Saved entries:

::::::::

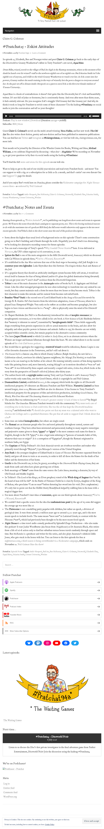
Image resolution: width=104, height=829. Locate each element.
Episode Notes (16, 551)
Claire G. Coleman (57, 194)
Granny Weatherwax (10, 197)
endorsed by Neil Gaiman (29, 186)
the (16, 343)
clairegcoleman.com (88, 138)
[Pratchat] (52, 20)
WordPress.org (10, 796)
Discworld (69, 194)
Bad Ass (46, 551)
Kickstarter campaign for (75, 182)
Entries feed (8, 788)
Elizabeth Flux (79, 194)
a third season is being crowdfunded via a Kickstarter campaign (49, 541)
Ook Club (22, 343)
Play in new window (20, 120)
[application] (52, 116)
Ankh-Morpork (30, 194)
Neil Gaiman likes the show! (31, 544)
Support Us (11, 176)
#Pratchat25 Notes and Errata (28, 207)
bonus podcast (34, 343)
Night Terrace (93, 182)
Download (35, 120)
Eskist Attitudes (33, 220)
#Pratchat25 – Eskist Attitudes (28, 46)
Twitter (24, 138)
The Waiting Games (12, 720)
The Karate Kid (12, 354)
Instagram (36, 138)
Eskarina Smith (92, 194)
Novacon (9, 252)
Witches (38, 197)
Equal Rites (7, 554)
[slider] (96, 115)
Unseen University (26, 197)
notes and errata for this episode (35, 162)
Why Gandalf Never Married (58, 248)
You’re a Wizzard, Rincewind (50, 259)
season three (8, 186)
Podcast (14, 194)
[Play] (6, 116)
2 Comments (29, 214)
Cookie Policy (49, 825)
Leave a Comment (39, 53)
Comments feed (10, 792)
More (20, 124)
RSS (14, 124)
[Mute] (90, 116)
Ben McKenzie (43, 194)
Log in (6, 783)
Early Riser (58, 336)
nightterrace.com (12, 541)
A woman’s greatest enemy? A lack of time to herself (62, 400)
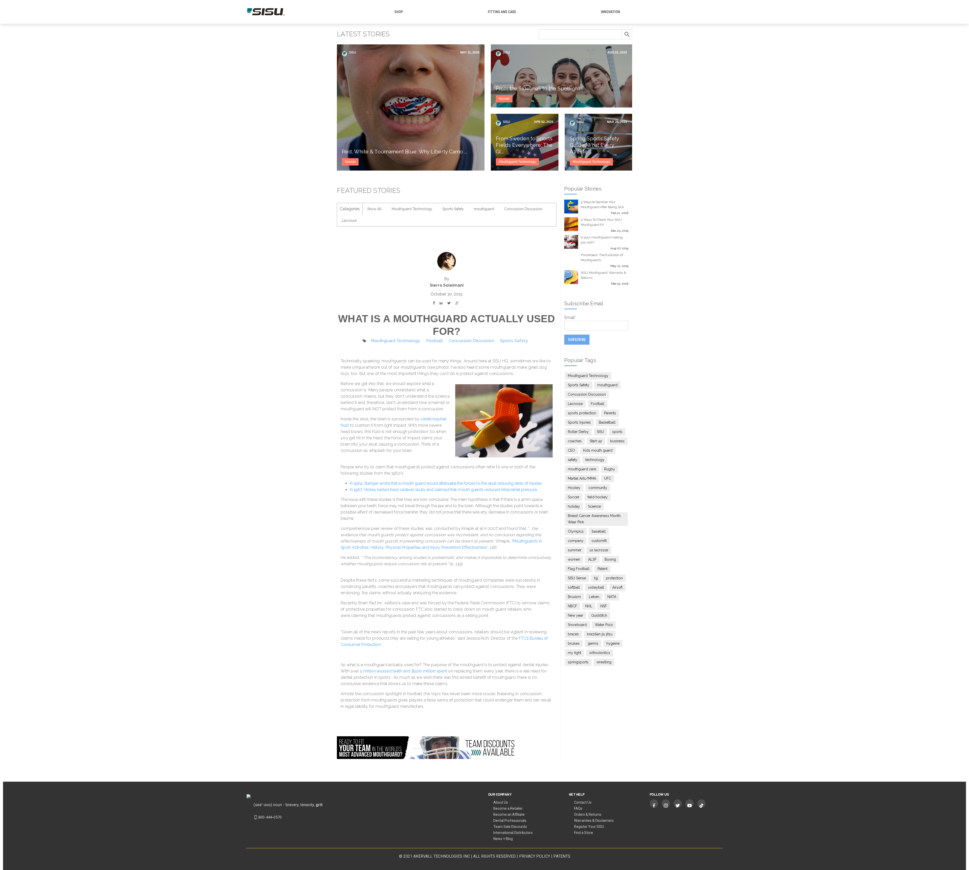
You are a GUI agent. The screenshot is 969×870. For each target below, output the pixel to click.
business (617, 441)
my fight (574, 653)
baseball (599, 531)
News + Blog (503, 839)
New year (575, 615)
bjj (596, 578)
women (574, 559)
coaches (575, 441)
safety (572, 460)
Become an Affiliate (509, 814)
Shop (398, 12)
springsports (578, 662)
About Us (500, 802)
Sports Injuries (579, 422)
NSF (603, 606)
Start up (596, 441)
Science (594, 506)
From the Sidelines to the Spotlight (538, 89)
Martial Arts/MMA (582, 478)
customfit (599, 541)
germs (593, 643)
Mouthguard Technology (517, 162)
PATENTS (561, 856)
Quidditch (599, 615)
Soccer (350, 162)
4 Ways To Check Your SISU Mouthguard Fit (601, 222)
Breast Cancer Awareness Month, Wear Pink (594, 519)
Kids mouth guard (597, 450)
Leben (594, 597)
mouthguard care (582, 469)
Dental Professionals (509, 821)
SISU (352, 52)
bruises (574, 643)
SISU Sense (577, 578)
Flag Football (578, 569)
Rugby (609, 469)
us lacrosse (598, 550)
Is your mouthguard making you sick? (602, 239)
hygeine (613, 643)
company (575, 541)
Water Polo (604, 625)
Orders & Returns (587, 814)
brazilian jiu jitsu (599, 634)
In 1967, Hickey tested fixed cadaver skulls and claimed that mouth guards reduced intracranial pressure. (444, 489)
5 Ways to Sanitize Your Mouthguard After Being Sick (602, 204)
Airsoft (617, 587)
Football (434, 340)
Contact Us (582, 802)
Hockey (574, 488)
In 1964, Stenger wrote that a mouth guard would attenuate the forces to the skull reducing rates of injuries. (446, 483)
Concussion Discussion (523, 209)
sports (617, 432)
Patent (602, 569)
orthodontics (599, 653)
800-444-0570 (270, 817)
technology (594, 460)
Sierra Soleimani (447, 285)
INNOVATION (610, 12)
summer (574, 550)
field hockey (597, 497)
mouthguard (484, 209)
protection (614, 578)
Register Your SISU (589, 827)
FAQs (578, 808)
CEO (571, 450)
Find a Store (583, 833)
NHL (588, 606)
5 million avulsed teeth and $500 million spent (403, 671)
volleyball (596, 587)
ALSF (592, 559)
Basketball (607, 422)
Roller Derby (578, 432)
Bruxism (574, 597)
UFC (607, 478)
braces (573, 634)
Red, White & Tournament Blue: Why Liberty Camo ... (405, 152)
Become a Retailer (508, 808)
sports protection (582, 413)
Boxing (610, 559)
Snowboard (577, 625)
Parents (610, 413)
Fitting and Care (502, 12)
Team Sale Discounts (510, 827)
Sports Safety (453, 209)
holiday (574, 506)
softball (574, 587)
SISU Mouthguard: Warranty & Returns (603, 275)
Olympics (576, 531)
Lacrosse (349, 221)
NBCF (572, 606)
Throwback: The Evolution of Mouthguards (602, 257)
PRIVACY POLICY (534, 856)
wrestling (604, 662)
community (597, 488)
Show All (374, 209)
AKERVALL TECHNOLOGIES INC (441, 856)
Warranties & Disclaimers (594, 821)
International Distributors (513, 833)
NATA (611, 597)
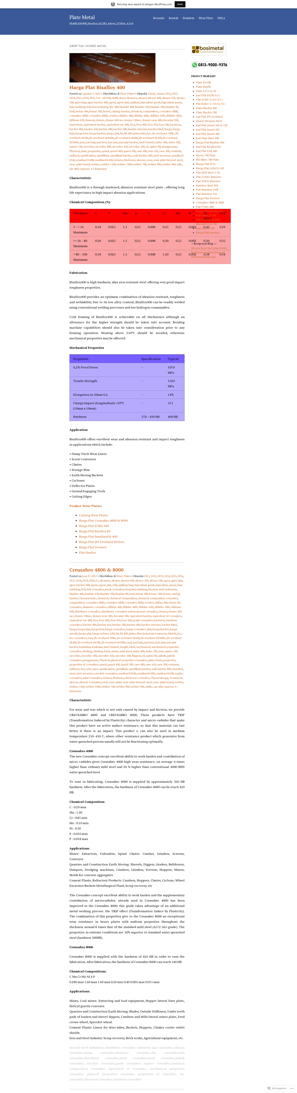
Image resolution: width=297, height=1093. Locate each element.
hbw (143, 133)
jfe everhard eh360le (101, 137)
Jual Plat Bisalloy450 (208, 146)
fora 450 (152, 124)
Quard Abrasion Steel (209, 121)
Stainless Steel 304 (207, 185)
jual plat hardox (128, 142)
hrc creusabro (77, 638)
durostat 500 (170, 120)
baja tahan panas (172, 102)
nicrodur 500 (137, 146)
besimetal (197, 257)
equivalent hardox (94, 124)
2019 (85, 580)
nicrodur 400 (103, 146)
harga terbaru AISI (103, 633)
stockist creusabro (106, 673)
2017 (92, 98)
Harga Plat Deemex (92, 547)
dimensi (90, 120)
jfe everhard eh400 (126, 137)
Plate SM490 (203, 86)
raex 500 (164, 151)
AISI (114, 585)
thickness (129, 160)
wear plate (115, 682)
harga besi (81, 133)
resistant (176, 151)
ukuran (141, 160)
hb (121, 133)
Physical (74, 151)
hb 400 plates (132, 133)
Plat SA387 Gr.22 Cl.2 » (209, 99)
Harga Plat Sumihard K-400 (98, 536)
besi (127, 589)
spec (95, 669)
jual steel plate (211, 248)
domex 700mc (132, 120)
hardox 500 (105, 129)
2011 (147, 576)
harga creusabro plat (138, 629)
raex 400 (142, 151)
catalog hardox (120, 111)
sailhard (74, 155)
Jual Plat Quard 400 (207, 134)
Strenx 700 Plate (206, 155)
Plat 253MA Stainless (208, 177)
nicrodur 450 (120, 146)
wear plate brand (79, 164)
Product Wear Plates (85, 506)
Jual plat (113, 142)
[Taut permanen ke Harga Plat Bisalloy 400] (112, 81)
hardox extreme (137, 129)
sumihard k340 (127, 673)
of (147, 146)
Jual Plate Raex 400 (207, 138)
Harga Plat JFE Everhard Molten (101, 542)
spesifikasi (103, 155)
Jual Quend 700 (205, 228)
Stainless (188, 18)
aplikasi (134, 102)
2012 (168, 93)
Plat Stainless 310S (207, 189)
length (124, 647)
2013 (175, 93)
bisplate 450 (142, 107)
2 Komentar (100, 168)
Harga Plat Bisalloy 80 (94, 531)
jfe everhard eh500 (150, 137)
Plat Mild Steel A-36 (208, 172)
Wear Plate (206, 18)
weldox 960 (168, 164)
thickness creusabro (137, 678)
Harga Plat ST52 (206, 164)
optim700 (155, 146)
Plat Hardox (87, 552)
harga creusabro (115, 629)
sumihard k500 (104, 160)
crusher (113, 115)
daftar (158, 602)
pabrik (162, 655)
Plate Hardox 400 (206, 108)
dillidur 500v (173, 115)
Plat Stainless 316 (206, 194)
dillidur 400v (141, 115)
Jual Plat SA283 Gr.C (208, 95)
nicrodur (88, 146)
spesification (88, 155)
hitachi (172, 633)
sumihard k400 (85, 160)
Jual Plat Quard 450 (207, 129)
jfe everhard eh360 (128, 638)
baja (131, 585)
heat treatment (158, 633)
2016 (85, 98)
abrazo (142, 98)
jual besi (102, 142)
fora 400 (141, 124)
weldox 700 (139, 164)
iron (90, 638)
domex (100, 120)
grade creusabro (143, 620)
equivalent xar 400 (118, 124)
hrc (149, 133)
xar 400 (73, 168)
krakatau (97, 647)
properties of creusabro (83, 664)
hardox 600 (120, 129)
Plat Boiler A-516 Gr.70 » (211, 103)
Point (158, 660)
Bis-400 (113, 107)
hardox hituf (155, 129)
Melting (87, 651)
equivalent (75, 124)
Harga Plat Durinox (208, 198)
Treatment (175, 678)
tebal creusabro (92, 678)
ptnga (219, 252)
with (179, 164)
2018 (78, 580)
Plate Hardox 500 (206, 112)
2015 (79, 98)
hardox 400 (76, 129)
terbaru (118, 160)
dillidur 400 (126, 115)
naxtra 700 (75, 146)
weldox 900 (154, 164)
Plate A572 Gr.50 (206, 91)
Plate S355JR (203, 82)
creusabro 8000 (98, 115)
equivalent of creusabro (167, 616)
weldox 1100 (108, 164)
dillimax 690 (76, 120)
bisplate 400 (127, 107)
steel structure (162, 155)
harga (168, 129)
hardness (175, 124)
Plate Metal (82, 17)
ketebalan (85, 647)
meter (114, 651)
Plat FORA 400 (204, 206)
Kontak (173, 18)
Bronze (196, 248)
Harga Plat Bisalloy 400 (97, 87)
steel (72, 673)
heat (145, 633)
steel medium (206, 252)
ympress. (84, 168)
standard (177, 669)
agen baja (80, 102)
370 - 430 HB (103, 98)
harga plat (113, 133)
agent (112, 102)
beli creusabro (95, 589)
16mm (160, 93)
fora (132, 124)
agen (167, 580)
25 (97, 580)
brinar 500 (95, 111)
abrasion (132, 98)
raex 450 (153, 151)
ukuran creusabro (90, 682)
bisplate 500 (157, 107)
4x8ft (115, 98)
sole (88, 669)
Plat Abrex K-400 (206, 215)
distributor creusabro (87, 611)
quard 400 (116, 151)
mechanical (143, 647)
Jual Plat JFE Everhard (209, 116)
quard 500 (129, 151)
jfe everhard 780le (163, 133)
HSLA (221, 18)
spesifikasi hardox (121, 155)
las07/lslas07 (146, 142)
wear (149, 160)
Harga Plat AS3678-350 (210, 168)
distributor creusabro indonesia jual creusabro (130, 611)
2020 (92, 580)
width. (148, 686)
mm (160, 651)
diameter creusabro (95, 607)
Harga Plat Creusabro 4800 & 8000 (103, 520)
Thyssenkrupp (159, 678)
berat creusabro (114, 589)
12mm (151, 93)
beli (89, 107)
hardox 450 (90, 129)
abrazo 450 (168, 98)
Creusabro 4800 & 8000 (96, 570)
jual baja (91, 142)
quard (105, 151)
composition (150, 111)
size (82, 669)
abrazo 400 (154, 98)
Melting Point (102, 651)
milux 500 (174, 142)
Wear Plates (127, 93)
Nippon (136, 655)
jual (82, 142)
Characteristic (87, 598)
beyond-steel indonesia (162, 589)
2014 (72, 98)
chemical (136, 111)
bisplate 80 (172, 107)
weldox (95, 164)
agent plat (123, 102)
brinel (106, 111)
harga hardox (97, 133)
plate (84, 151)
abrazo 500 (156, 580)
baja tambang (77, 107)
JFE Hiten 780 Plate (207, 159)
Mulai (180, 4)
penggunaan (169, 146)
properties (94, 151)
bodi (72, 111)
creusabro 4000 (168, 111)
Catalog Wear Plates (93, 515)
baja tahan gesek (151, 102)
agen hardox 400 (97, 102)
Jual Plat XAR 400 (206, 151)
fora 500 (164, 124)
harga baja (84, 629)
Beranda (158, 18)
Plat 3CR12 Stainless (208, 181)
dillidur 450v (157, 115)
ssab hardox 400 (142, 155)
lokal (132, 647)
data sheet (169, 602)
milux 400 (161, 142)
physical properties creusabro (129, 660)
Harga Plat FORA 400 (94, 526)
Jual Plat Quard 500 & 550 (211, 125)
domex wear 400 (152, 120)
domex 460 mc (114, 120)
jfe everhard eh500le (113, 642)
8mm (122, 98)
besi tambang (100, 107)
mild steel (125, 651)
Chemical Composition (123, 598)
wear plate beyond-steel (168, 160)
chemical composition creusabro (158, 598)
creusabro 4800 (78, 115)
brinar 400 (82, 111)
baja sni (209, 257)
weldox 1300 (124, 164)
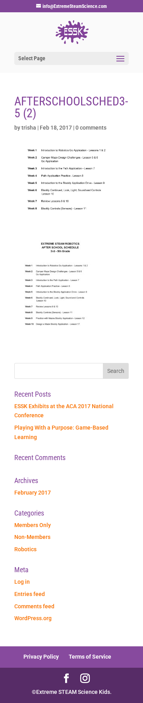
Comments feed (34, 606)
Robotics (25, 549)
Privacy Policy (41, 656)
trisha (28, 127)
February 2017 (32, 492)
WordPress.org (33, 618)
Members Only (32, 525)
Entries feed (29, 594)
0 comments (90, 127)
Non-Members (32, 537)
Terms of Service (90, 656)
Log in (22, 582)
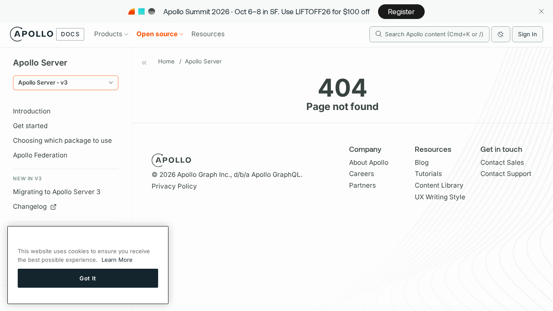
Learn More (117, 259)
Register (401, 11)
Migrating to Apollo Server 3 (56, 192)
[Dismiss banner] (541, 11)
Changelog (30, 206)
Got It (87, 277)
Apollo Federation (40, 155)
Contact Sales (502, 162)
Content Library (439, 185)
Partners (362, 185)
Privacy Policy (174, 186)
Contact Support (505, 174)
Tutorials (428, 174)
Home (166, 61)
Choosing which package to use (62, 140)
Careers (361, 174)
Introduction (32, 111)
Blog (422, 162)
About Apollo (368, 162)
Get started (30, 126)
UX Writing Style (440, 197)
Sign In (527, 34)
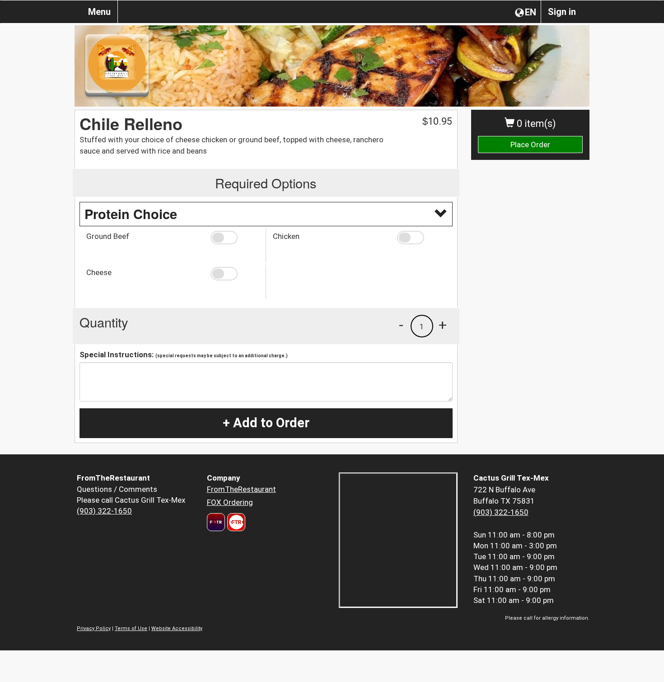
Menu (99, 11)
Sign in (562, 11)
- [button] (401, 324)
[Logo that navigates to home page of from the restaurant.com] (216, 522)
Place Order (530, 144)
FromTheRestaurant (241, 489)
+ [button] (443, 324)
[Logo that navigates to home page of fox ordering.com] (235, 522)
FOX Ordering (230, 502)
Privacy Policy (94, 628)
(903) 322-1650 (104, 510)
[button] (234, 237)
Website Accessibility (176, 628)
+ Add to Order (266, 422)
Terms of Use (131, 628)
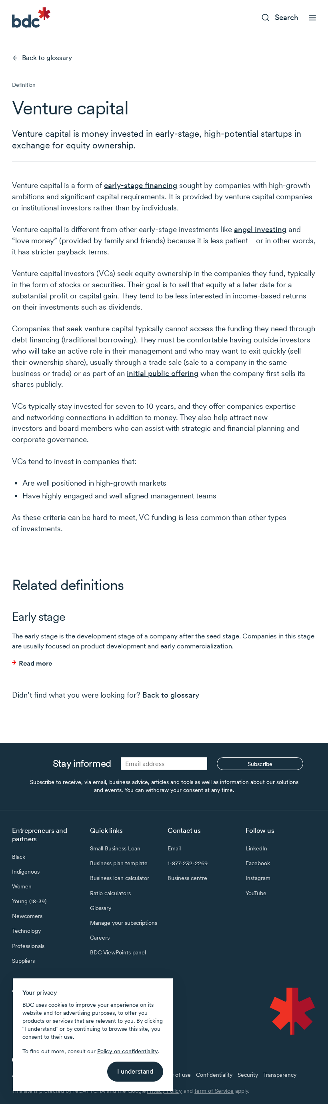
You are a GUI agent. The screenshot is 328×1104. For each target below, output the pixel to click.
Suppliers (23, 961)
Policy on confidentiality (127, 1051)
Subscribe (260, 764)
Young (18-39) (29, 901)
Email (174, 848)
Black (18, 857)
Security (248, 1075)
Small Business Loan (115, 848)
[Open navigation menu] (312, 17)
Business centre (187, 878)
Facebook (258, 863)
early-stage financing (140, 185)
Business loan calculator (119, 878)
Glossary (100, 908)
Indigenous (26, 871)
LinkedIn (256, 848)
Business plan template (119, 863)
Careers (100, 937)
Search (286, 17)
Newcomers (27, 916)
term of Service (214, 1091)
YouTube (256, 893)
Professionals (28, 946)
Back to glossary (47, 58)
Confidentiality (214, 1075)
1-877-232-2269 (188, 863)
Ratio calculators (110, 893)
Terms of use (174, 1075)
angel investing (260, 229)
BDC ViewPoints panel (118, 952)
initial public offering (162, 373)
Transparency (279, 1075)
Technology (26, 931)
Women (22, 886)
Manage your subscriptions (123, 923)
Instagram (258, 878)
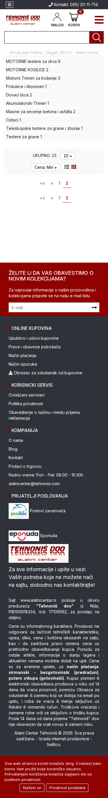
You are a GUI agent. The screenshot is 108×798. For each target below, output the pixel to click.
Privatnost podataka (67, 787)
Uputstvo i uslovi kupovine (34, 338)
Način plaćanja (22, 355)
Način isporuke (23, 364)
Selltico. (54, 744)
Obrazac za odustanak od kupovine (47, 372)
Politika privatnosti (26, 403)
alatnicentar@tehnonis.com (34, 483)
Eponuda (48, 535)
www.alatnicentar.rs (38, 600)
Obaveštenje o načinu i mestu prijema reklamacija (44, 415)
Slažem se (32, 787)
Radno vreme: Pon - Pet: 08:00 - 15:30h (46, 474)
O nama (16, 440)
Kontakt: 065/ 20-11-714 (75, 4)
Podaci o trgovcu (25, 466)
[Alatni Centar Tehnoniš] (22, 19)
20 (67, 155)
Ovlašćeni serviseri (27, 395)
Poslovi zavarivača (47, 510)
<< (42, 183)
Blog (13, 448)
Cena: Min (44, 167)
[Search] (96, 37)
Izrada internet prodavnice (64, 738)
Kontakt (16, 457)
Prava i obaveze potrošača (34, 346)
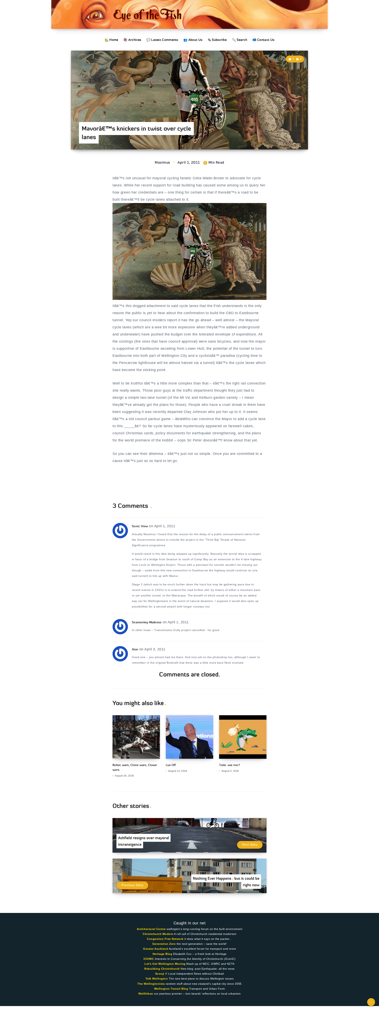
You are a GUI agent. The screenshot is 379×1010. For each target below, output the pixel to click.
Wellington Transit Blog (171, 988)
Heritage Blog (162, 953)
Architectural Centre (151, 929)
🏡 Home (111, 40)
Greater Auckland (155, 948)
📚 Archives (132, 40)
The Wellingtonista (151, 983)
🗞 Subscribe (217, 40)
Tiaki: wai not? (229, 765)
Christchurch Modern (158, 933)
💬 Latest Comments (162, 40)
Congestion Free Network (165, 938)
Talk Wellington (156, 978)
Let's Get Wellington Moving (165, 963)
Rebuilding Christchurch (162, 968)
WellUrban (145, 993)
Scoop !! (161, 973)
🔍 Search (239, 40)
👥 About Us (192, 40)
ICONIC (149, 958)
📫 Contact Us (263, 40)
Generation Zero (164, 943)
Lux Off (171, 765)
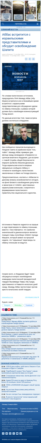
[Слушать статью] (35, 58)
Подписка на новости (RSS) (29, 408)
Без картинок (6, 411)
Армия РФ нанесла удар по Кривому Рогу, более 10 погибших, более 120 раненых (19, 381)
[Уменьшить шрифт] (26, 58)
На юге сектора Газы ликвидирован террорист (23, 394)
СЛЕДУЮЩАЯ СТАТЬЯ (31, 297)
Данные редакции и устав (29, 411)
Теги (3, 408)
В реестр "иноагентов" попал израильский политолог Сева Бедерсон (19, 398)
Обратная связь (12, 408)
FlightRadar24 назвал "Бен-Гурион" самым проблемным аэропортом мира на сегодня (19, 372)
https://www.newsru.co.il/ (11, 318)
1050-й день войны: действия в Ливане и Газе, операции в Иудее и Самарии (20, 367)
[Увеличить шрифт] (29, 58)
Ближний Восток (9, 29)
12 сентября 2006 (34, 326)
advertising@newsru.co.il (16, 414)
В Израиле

::::::::

(Your instructions):
List every line from the one containing "2016 (85, 98)" down to the one containing "Bronze (196, 248)", both included, as a JSON list of strings with one string per line and blank lines omitted.

(Reply):
[
  "2016 (85, 98)",
  "abrazo (142, 98)",
  "jual besi (102, 142)",
  "fora 400 (141, 124)",
  "weldox 700 (139, 164)",
  "iron (90, 638)",
  "domex (100, 120)",
  "grade creusabro (143, 620)",
  "equivalent xar 400 (118, 124)",
  "hrc (149, 133)",
  "xar 400 (73, 168)",
  "krakatau (97, 647)",
  "properties of creusabro (83, 664)",
  "hardox 600 (120, 129)",
  "Plat Boiler A-516 Gr.70 » (211, 103)",
  "Point (158, 660)",
  "Bis-400 (113, 107)",
  "hardox hituf (155, 129)",
  "Melting (87, 651)",
  "equivalent (75, 124)",
  "Harga Plat Durinox (208, 198)",
  "Treatment (175, 678)",
  "tebal creusabro (92, 678)",
  "ptnga (219, 252)",
  "with (179, 164)",
  "2018 (78, 580)",
  "Plate Hardox 500 (206, 112)",
  "2015 (79, 98)",
  "hardox 400 (76, 129)",
  "terbaru (118, 160)",
  "dillidur 400 (126, 115)",
  "naxtra 700 (75, 146)",
  "weldox 900 (154, 164)",
  "Plate A572 Gr.50 (206, 91)",
  "Plate S355JR (203, 82)",
  "creusabro 8000 (98, 115)",
  "equivalent of creusabro (167, 616)",
  "weldox 1100 (108, 164)",
  "dillimax 690 (76, 120)",
  "bisplate 400 (127, 107)",
  "steel structure (162, 155)",
  "harga (168, 129)",
  "hardness (175, 124)",
  "Plate Metal (82, 17)",
  "ketebalan (85, 647)",
  "meter (114, 651)",
  "Plat FORA 400 (204, 206)",
  "Kontak (173, 18)",
  "Bronze (196, 248)"
]